Exercise brief: What to return is the tail of the data, from the line that contains "Instruction: Click bookmark" down to the last line, copied exactly.
□ □ □ □
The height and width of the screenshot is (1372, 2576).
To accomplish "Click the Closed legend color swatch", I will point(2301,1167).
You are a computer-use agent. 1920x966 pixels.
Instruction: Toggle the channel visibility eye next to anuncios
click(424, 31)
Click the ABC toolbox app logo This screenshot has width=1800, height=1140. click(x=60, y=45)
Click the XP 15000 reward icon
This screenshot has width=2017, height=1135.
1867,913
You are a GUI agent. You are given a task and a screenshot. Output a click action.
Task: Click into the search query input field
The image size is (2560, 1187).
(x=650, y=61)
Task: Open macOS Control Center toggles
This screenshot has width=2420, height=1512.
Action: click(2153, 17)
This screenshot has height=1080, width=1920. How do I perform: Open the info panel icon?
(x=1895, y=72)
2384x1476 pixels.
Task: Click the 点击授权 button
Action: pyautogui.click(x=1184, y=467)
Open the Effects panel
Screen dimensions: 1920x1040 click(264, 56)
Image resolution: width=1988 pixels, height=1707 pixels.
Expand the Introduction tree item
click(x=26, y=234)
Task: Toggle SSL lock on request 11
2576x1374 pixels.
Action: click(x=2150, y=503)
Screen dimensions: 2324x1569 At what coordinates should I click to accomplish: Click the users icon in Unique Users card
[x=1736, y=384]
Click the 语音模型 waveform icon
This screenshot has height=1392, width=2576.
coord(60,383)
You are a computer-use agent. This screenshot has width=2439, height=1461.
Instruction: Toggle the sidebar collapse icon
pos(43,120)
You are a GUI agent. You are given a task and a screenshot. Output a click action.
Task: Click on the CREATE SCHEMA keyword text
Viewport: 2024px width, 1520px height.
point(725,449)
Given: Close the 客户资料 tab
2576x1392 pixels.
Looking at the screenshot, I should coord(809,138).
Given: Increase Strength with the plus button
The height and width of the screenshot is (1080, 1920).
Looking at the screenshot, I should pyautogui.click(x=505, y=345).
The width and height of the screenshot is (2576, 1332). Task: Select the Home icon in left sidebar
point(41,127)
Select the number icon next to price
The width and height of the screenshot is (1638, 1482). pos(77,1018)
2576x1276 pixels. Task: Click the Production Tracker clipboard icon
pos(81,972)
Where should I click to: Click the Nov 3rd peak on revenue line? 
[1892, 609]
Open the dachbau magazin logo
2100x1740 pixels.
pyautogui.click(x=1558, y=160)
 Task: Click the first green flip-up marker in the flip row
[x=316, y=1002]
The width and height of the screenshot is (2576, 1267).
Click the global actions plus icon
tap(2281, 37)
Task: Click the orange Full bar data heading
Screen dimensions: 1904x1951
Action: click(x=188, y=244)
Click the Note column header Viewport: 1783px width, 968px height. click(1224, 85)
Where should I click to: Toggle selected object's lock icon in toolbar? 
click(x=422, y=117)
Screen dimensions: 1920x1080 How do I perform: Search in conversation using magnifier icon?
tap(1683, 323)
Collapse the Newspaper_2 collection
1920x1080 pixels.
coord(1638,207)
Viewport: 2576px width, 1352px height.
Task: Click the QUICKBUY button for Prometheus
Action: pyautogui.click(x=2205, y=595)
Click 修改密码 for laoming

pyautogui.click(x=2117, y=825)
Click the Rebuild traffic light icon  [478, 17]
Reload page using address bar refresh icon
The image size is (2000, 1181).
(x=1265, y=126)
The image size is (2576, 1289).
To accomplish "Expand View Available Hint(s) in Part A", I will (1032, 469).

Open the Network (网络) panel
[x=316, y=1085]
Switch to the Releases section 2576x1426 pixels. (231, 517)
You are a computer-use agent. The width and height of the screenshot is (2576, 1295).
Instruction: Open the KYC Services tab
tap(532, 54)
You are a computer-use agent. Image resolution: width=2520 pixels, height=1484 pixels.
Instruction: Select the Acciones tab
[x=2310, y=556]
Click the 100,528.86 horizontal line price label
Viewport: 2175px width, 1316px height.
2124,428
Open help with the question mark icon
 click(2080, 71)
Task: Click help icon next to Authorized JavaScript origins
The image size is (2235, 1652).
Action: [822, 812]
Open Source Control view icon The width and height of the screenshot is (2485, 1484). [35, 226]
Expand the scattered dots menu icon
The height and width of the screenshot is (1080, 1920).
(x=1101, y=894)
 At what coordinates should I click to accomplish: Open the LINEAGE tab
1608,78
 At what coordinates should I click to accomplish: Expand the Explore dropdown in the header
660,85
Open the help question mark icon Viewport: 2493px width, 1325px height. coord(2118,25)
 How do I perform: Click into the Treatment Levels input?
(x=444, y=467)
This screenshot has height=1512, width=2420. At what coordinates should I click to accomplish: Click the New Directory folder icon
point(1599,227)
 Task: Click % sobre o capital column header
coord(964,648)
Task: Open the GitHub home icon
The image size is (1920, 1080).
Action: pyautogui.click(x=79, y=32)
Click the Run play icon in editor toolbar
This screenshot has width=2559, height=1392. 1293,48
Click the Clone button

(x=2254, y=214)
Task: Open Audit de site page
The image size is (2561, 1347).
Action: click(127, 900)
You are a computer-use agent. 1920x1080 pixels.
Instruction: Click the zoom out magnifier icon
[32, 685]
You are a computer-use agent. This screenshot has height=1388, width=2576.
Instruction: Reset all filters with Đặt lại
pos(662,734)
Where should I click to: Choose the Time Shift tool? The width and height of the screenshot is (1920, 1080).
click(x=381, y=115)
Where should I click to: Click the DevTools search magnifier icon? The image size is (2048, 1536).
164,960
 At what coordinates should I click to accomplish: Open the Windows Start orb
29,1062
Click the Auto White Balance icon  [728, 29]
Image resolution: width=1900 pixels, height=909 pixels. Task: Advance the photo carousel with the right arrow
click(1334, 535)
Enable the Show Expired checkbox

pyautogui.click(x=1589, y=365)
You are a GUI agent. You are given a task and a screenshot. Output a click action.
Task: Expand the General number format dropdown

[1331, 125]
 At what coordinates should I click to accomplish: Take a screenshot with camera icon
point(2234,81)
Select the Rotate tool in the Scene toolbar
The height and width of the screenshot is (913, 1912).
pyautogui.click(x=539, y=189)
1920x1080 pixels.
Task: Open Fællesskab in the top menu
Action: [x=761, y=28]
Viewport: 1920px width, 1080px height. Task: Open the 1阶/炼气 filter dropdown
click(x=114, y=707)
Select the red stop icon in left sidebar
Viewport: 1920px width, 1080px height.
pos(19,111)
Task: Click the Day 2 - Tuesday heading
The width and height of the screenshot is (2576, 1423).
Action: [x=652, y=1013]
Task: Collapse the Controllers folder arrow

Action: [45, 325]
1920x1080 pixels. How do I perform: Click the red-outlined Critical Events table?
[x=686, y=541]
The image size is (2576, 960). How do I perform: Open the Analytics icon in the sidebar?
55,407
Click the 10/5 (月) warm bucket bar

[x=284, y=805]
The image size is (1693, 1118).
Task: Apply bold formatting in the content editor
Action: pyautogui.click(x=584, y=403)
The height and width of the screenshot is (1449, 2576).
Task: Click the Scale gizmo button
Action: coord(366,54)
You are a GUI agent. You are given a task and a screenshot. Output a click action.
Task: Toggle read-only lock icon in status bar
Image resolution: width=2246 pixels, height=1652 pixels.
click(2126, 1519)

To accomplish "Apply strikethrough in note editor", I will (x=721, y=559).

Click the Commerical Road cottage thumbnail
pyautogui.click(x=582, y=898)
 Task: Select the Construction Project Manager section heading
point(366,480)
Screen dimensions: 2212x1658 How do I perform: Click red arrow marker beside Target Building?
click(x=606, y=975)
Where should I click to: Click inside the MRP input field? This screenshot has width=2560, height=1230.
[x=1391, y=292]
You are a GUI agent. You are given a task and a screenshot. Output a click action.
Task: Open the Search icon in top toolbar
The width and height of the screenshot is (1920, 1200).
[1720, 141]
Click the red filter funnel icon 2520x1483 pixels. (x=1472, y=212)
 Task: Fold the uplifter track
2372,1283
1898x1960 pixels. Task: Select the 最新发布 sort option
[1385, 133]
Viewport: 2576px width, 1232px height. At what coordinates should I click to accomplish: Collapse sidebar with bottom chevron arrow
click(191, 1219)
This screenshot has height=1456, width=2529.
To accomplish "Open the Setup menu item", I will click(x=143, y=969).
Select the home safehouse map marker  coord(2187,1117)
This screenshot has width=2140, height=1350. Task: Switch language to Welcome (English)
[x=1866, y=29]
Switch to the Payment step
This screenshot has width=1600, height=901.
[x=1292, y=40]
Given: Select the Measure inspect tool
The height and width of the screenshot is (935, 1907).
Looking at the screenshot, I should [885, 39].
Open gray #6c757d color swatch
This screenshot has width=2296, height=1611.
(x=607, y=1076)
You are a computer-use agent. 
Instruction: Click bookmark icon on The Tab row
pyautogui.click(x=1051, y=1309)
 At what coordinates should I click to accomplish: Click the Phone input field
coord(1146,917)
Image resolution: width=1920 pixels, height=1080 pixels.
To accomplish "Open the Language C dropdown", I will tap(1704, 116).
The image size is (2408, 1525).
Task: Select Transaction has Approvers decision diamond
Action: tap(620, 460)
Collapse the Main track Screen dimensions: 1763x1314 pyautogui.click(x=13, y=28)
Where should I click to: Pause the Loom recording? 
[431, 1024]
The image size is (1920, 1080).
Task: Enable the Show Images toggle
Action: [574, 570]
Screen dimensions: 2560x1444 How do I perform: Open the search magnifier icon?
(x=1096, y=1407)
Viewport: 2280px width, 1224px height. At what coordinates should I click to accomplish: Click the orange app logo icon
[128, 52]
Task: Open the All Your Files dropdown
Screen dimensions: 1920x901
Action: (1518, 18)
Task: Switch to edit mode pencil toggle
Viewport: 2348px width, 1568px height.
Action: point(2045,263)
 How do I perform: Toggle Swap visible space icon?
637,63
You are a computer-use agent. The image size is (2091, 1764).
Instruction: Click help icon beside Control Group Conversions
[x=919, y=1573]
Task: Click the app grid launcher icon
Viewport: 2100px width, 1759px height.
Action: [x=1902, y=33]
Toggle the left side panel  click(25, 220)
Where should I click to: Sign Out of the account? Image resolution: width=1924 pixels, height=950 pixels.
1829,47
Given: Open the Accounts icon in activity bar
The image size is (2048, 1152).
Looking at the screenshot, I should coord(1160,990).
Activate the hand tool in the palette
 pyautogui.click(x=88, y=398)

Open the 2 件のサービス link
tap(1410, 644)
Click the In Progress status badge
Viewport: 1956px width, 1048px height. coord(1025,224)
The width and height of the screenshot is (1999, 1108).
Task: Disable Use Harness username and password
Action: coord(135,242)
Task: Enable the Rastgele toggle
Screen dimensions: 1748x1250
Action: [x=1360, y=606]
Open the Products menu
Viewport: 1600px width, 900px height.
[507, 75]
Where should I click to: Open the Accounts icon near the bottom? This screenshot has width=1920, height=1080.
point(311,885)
□ □ □ □
Solution to this task:
Instruction: Click bookmark icon on The Tab row
pyautogui.click(x=1051, y=1309)
 At what coordinates should I click to accomplish: Click the Phone input field
coord(1146,917)
Image resolution: width=1920 pixels, height=1080 pixels.
To accomplish "Open the Language C dropdown", I will tap(1704, 116).
The image size is (2408, 1525).
Task: Select Transaction has Approvers decision diamond
Action: tap(620, 460)
Collapse the Main track Screen dimensions: 1763x1314 pyautogui.click(x=13, y=28)
Where should I click to: Pause the Loom recording? 
[431, 1024]
The image size is (1920, 1080).
Task: Enable the Show Images toggle
Action: [574, 570]
Screen dimensions: 2560x1444 How do I perform: Open the search magnifier icon?
(x=1096, y=1407)
Viewport: 2280px width, 1224px height. At what coordinates should I click to accomplish: Click the orange app logo icon
[128, 52]
Task: Open the All Your Files dropdown
Screen dimensions: 1920x901
Action: (1518, 18)
Task: Switch to edit mode pencil toggle
Viewport: 2348px width, 1568px height.
Action: point(2045,263)
 How do I perform: Toggle Swap visible space icon?
637,63
You are a computer-use agent. The image size is (2091, 1764).
Instruction: Click help icon beside Control Group Conversions
[x=919, y=1573]
Task: Click the app grid launcher icon
Viewport: 2100px width, 1759px height.
Action: [x=1902, y=33]
Toggle the left side panel  click(25, 220)
Where should I click to: Sign Out of the account? Image resolution: width=1924 pixels, height=950 pixels.
1829,47
Given: Open the Accounts icon in activity bar
The image size is (2048, 1152).
Looking at the screenshot, I should coord(1160,990).
Activate the hand tool in the palette
 pyautogui.click(x=88, y=398)

Open the 2 件のサービス link
tap(1410, 644)
Click the In Progress status badge
Viewport: 1956px width, 1048px height. coord(1025,224)
The width and height of the screenshot is (1999, 1108).
Task: Disable Use Harness username and password
Action: coord(135,242)
Task: Enable the Rastgele toggle
Screen dimensions: 1748x1250
Action: [x=1360, y=606]
Open the Products menu
Viewport: 1600px width, 900px height.
[507, 75]
Where should I click to: Open the Accounts icon near the bottom? This screenshot has width=1920, height=1080.
point(311,885)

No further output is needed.